● **Work task**
Give back exactly the line containing "Viewport: 534px width, 472px" and all that follow it in the data below, with the pictures left out.
Data listing Block Start
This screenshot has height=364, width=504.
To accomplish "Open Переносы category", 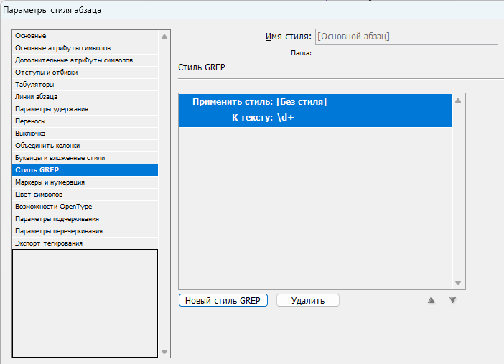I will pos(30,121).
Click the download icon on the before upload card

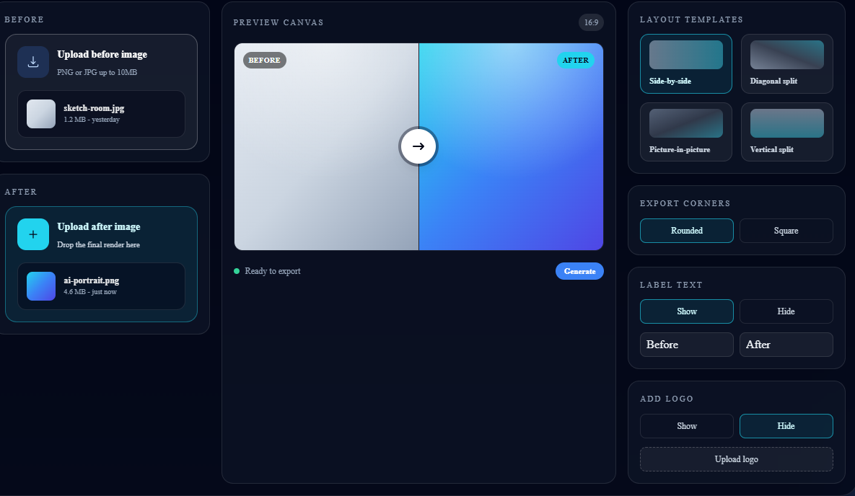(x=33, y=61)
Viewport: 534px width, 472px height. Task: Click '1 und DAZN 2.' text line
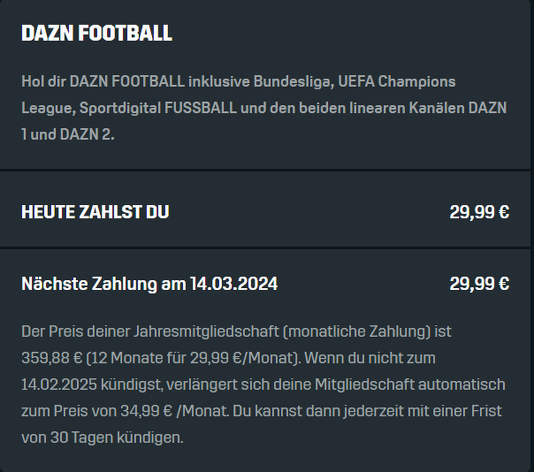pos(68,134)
Data listing Block End
● **Response area**
Viewport: 534px width, 472px height. Task: Click '1 und DAZN 2.' text line
pos(68,134)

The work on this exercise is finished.